**GIVEN DATA:**
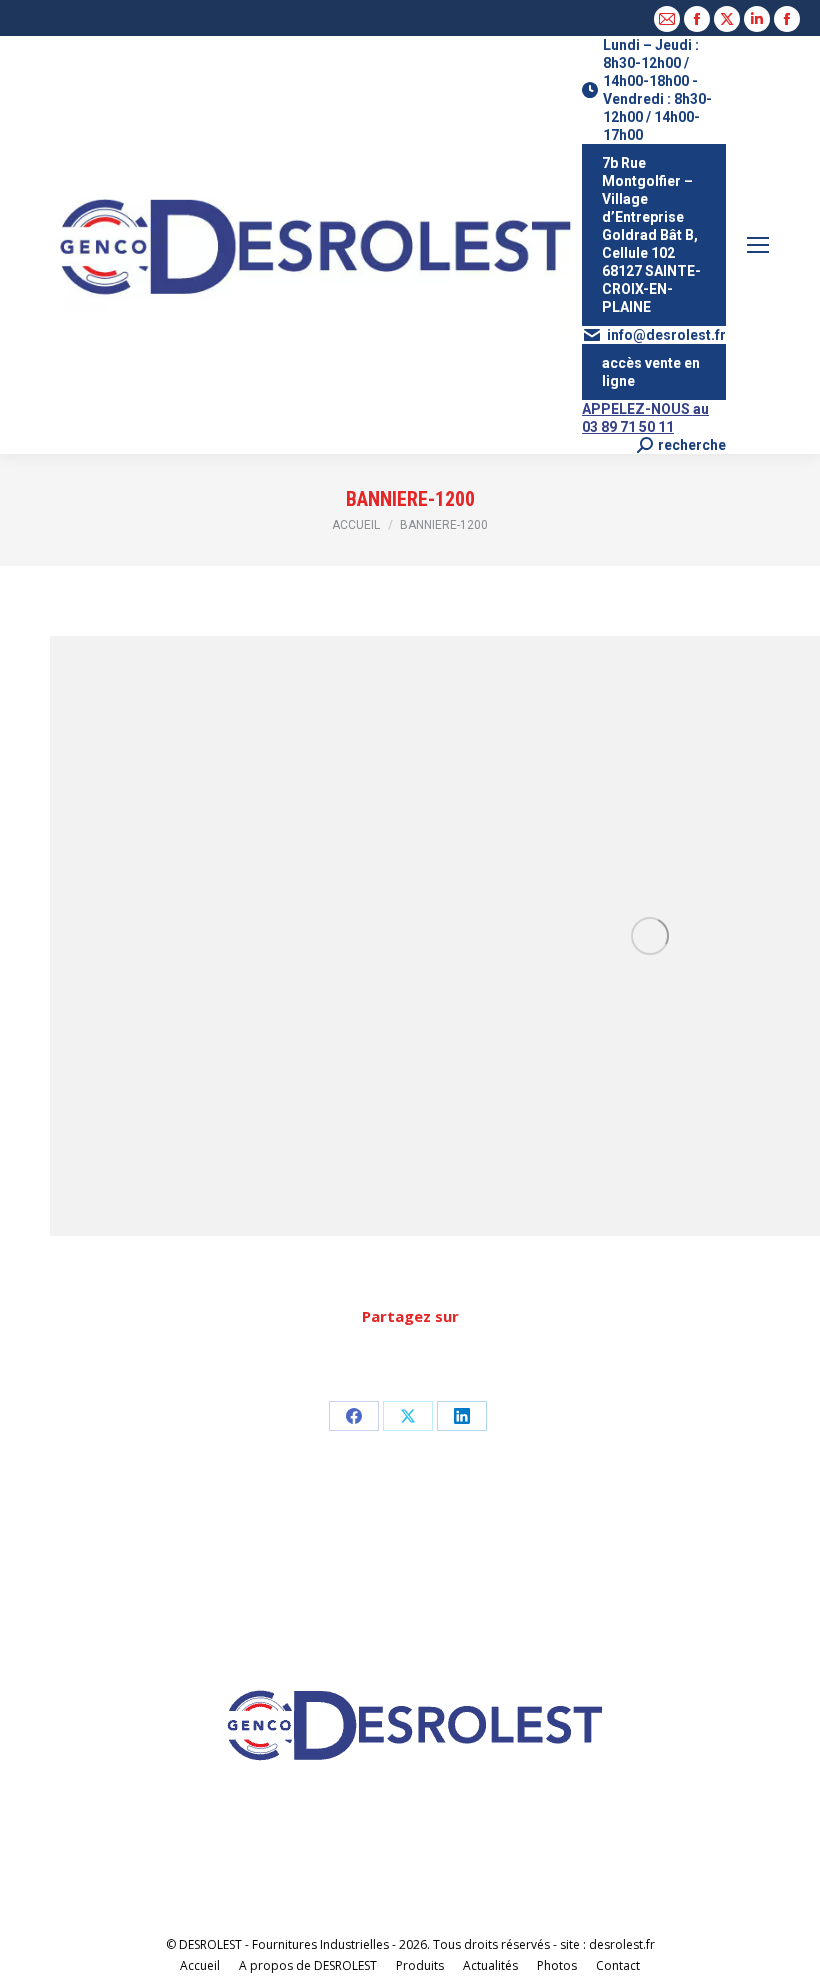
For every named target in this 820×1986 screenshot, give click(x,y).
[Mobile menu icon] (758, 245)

==

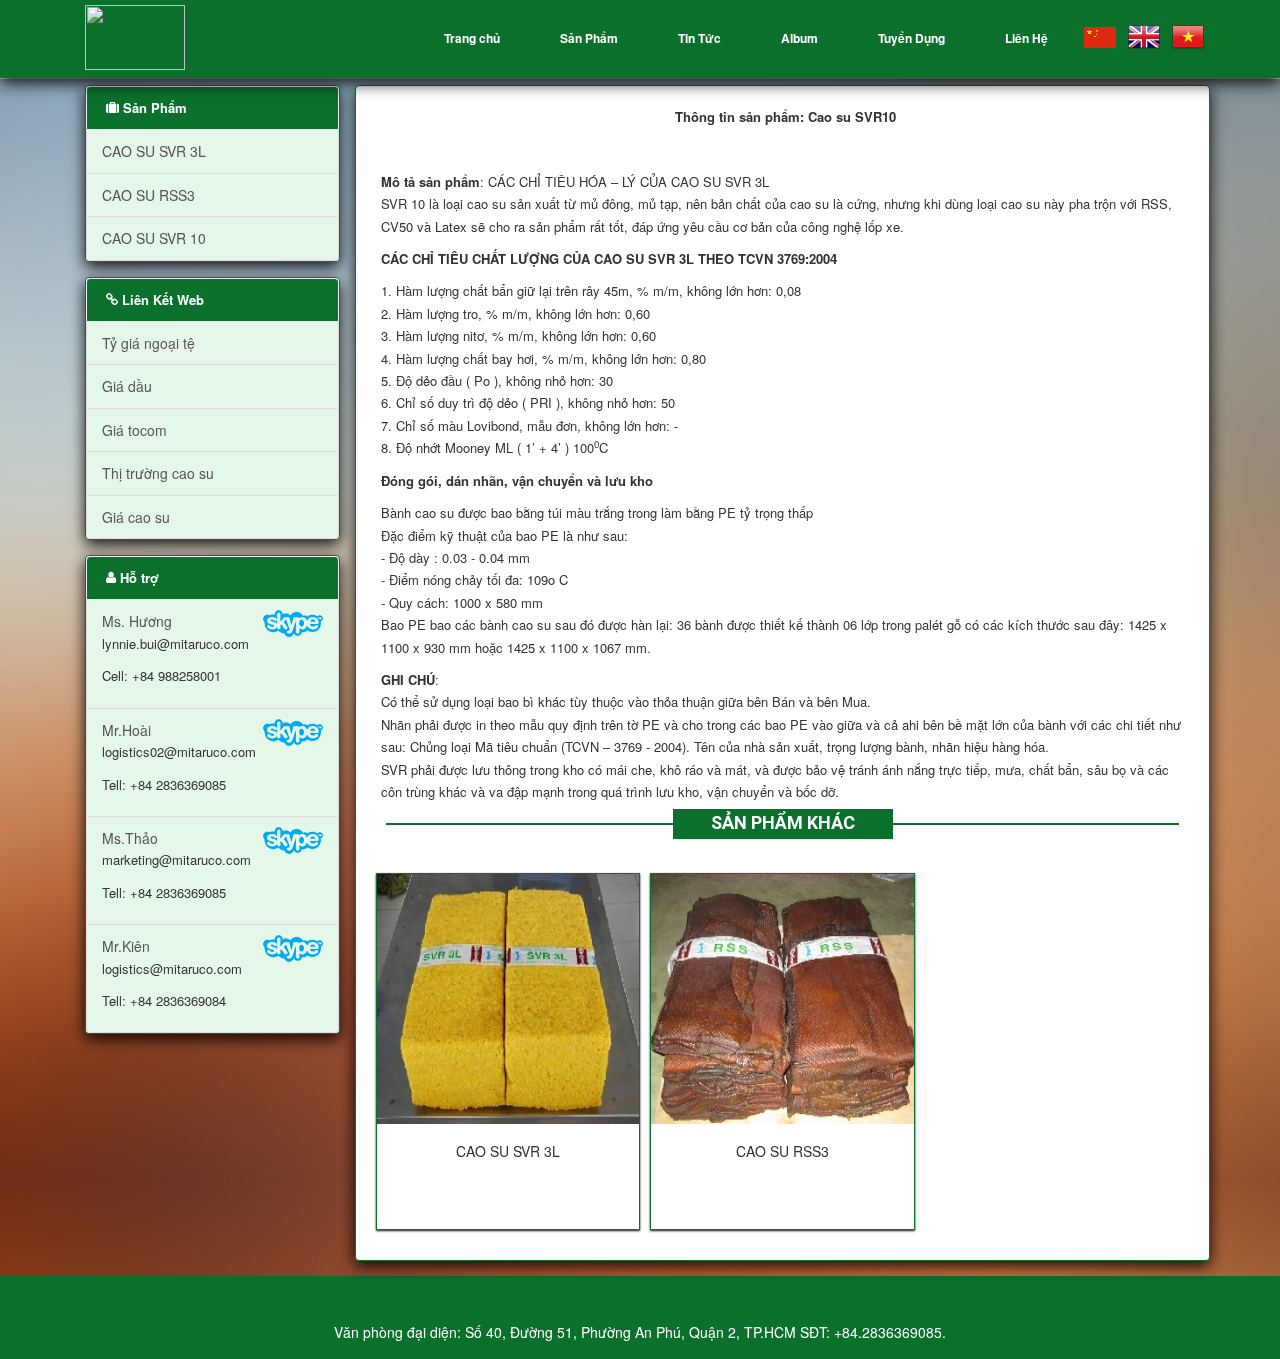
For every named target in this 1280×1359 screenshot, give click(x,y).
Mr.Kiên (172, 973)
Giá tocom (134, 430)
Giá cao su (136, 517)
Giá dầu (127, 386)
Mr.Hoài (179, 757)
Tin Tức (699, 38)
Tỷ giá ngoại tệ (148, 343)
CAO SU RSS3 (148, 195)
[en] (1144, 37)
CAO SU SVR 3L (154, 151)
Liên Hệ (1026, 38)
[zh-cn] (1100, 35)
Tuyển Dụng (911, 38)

**YOUR TASK:**
Output the lines of the records above exactly as they appear, from the line containing "Mr.Kiên (172, 973)" through the line containing "Tuyển Dụng (911, 38)".

**RESPONSE BOX:**
Mr.Kiên (172, 973)
Giá tocom (134, 430)
Giá cao su (136, 517)
Giá dầu (127, 386)
Mr.Hoài (179, 757)
Tin Tức (699, 38)
Tỷ giá ngoại tệ (148, 343)
CAO SU RSS3 (148, 195)
[en] (1144, 37)
CAO SU SVR 3L (154, 151)
Liên Hệ (1026, 38)
[zh-cn] (1100, 35)
Tuyển Dụng (911, 38)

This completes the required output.